Fox averaged a record-smashing 25 million viewers last August during the first debate of the season. Trump clashed with moderator Megyn Kelly that time — and avoided a rematch by skipping Thursday’s debate.

No one in the TV news expected Fox to surpass the 25 million mark this time. Still, the early household ratings might be seen as disappointing for Fox. There was incessant “will he or won’t he debate?” coverage for days leading up to the main event, which should have given Fox a boost.
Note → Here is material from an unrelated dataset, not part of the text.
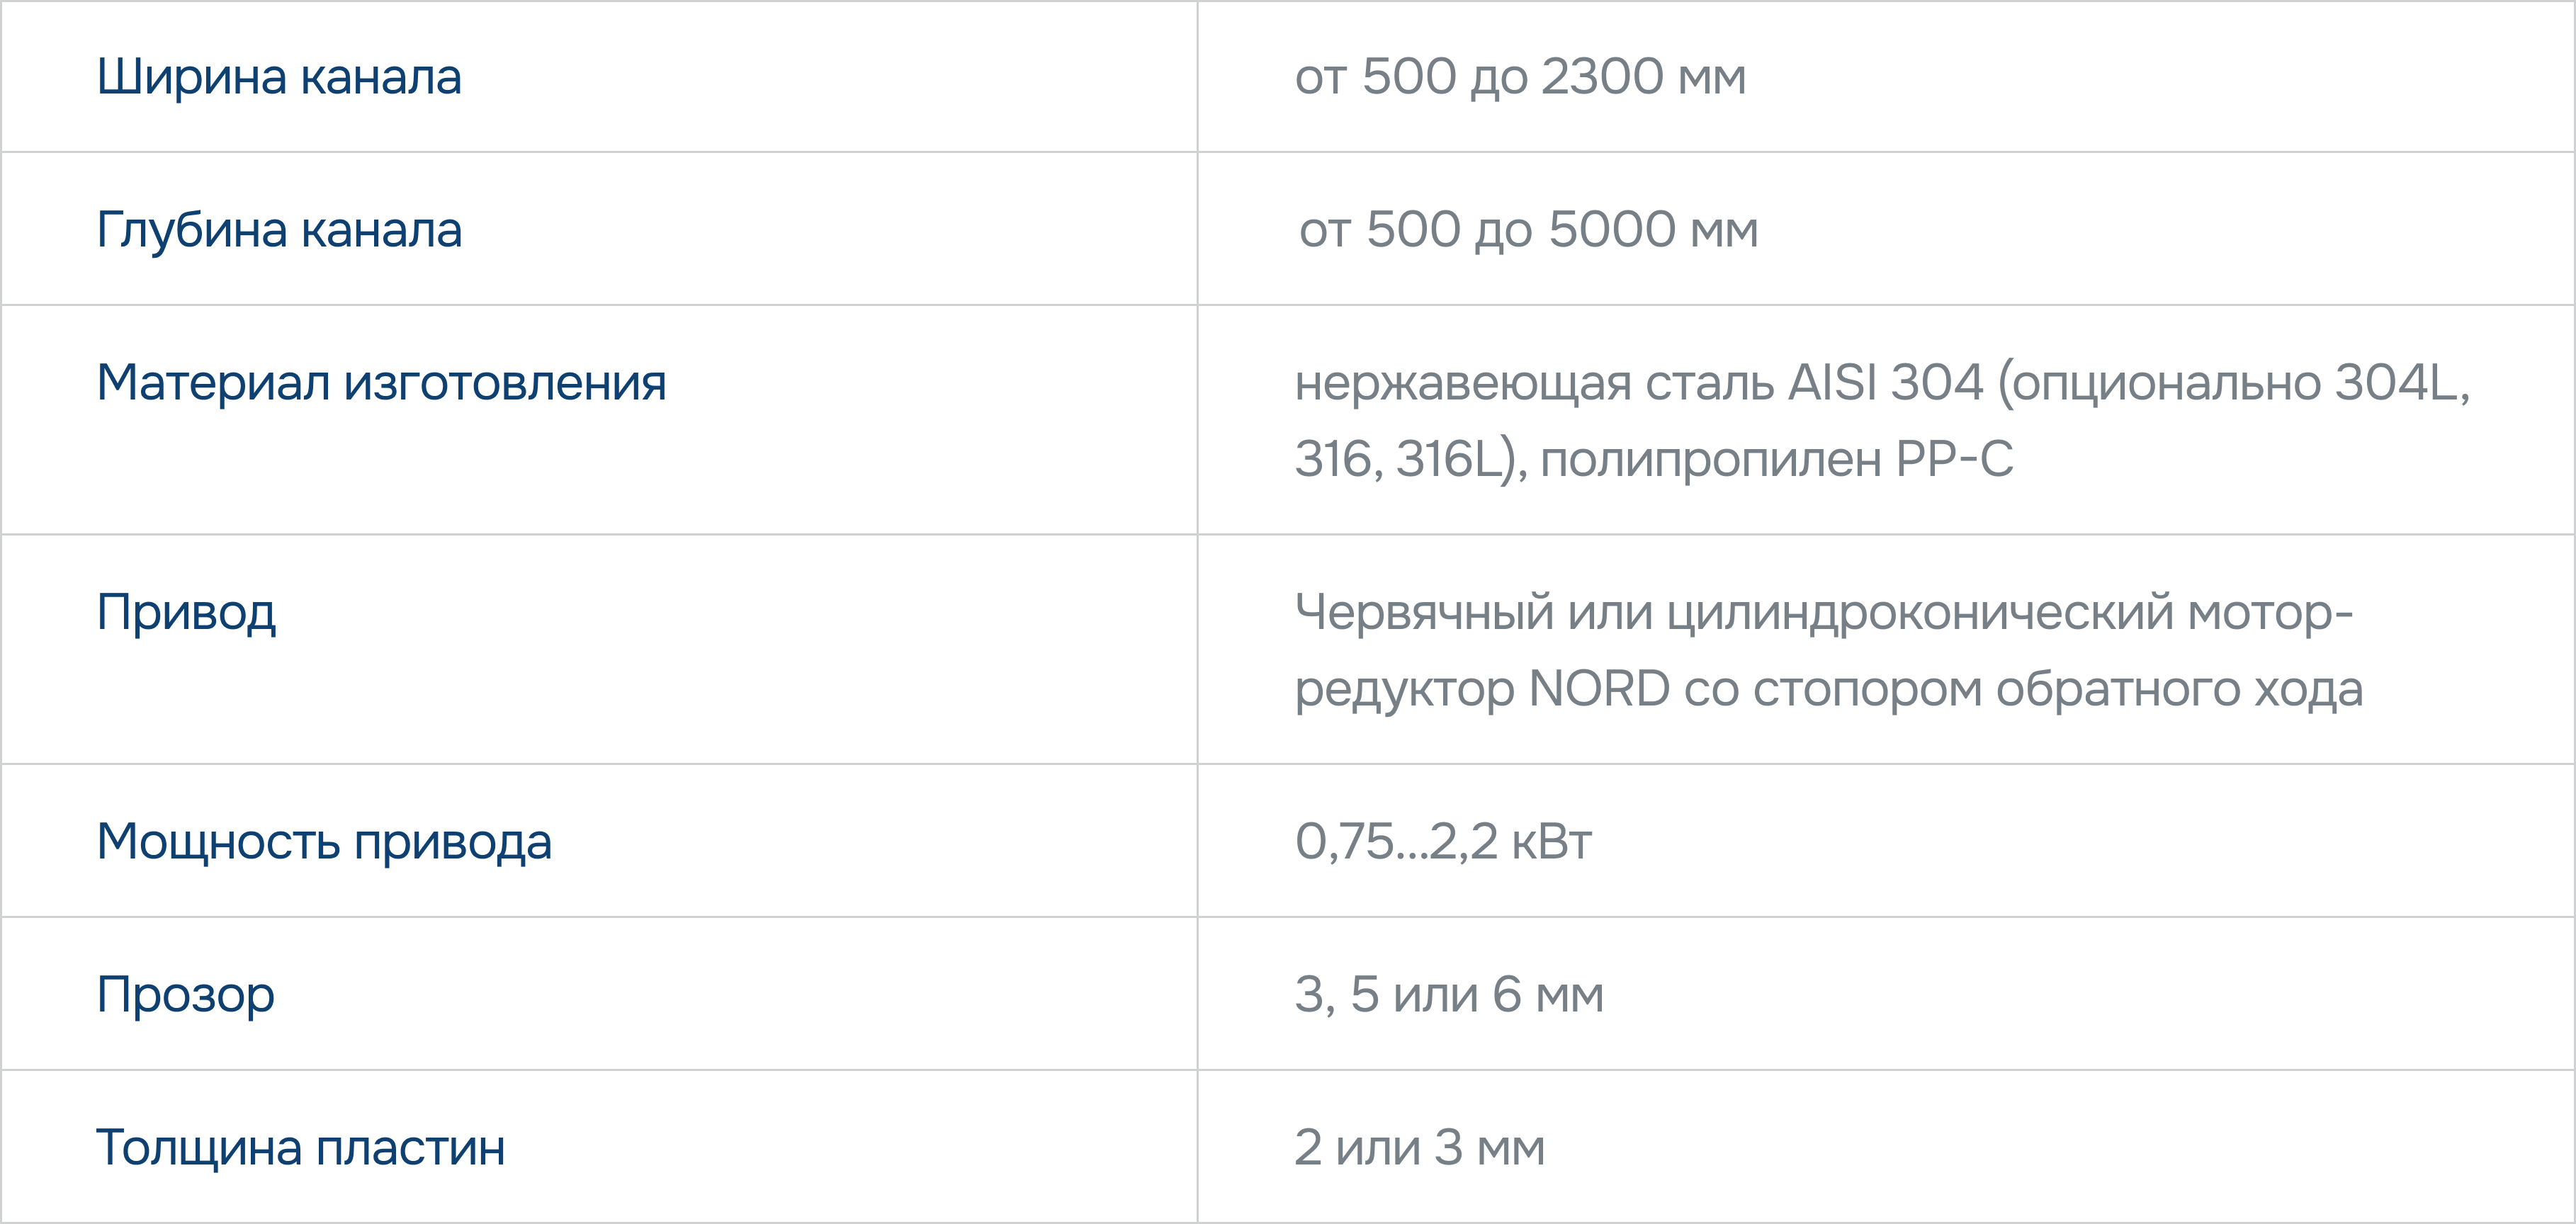Click the 'AISI 304' steel grade text
The image size is (2576, 1224).
coord(1885,382)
Fox News will likely celebrate the fact that Thursday’s debate was higher-rated than the one two weeks ago. But its sister Fox Business Network was handicapped by weak distribution. (Its 7.4 household rating translated to 11 million total viewers.)

Perhaps a more fair comparison would be CNN’s December 15 debate, which had a 12.2 household rating and 18 million total viewers.

CNN and Fox News are on a relatively even playing field in terms of reach into cable homes.

Fox News also live-streamed Thursday’s debate; no streaming data has been released by the network.

Heading into Thursday night, Trump knew that his decision to forgo the debate was a test of his ratings magnetism.

Trump campaign manager Corey Lewandowski predicted that only “1 or 2 million people” would watch a Trump-free debate.

Maybe he was intentionally lowballing his estimate. When the final ratings come in, both Trump’s camp and Fox News will be spinning the numbers in their favor.

On the web, there were indications that Trump dominated political conversations even without being present at the debate.

Twitter said 36% of #GOPDebate candidate mentions were about Trump, way ahead of Ted Cruz’s 16% and Marco Rubio’s 13%.

On the other hand, according to Google, “debate live stream” beat out searches for “Trump live stream” by 170% on Thursday night.

Some television viewers were likely flipping back and forth with a remote control — or watching the debate on the big screen while keeping an eye on Trump via their smart phones.

It will be difficult to measure the total reach for Trump’s event since coverage was spread out across multiple TV channels, web streams and social networks.